### Teks yang Disediakan
▽

Antara Akidah Ibn Qudamah dan Ibn Taimiyah

Antara Akidah Ibn Qudamah dan Ibn Taimiyah

ANTARA AQIDAH IBN QUDAMAH DAN IBN TAIMIYAH

1. Ibn Qudamah al-Hanbali dalam kitabnya, Lum'ah al-I'tiqad dengan secara jelas (shorih jiddan) memilih tafwidh makna terkait interaksinya dengan sifat mutasyabihat sebagaimana ulama' Ahlussunnah wal Jama'ah lain. Kenyataan ini membuat ulama' Wahabi yang menyarahi kitab tersebut menjadi pusing dan mencari cara bagaimana agar narasi Ibn Qudamah tersebut bisa "dipaksa" sama dengan akidah mereka. Ulama' Wahabi yang jujur memahami, Ibn Qudamah memang mengikuti tafwidh. Bahkan Abdurazzaq Afifi dalam Fatawa wa Rasail-nya secara tegas dan jujur menyebut Ibn Qudamah keliru dengan akidah tafwidnya. Sementara ulama' Wahabi yang tidak jujur terpaksa harus memberikan penjelasan yang dipaksakan bahwa tafwidh yang dikehendaki Ibn Qudamah adalah tafwidh kaifiyah, bukan tafwidh makna. Silahkan cek syarah-syarah ulama' Wahabi atas kitab Ibn Qudamah diatas.

△

### Materi yang Disediakan
▽

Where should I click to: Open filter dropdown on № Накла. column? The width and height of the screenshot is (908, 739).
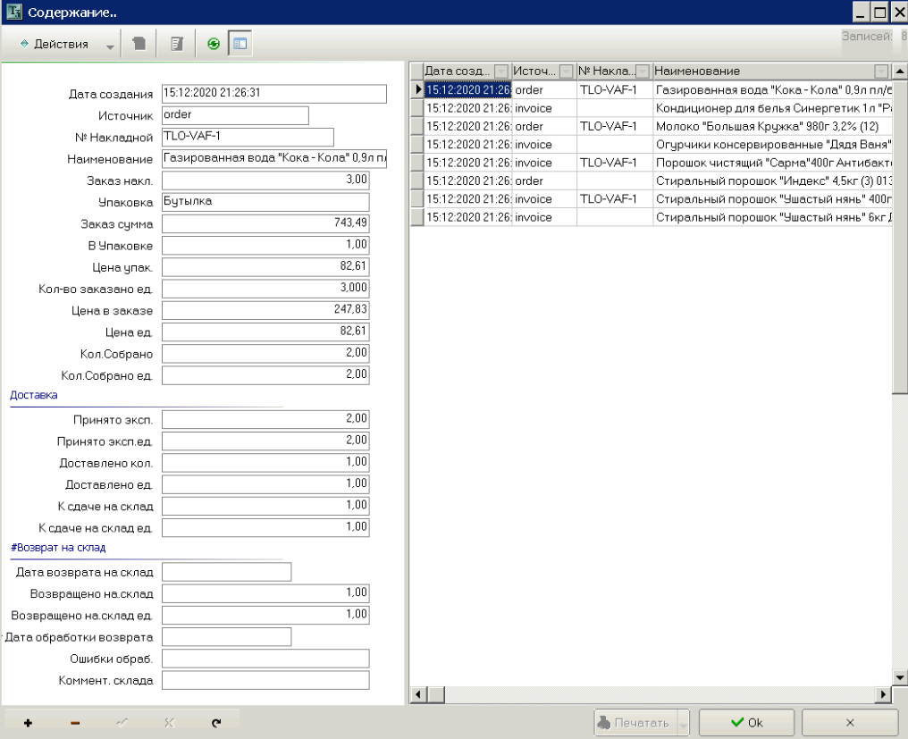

△

### Tujuan A
Jawablah pertanyaan berikut berdasarkan teks tentang akidah Ibn Qudamah dan Ibn Taimiyah.
(i) Dalam kitab apa Ibn Qudamah memilih tafwidh makna?
(ii) Siapa yang secara tegas menyebut Ibn Qudamah keliru, dan dalam karya apa?
(iii) Menurut penjelasan ulama' Wahabi yang disebut tidak jujur, tafwidh macam apa yang dikehendaki Ibn Qudamah?
### Tujuan B
Teruskan teks tentang akidah Ibn Qudamah dan Ibn Taimiyah mulai dari kalimat terakhirnya.

### Jawaban Tertulis A
(i) Dalam kitab Lum'ah al-I'tiqad.
(ii) Abdurazzaq Afifi, dalam Fatawa wa Rasail-nya.
(iii) Tafwidh kaifiyah, bukan tafwidh makna.

### Jawaban Tertulis B
Dan yang betul dan shahih, Ibn Qudamah sebagaimana penegasan beliau dalam kitabnya, Lum'ah al-I'tiqad, Dzammut Ta'wil, Raudhatun Nazhir, dan Tahrimun Nazhar fi Kutubil Kalam adalah mufawwidh (tafwidh makna) yang artinya sejalan dengan ulama' Ahlussunnah Asy'ariyah, Maturidiyah dan Atsariyah dan berbeda dengan akidah ulama' Wahabi. Hanya mereka yang jujur dan tidak dikungkung fanatisme berlebihan yang bisa menilai adil dalam masalah ini. 

2. Lalu bagaimana dengan mauqif Ibn Taimiyah? Dalam satu kesempatan, beliau cukup tegas mencela tafwidh. Dan inilah yang dipedomani semua Wahabi dan kemudian dijadikan standar kebenaran satu-satunya serta tidak menerima pendapat selainnya. Bahkan setiap ucapan ulama' yang berbeda dengan itu harus ditolak. Tapi ditempat lain, spesifiknya dalam kitab Fatawa (juz II hal. 4) dan Risalah Hamawiyah Kubra (dengan ta'liq Bin Baz), tampak shorih sekali bahwa beliau menyetujui tafwidh makna ala Ahlissunnah wal Jama'ah. Tentunya kita penasaran dengan bagaimana sikap Wahabi, pengikutnya? Sama seperti sikap kepada Ibn Qudamah diatas, mereka pun berbeda jawaban sebagaimana penjelasan poin selanjutnya.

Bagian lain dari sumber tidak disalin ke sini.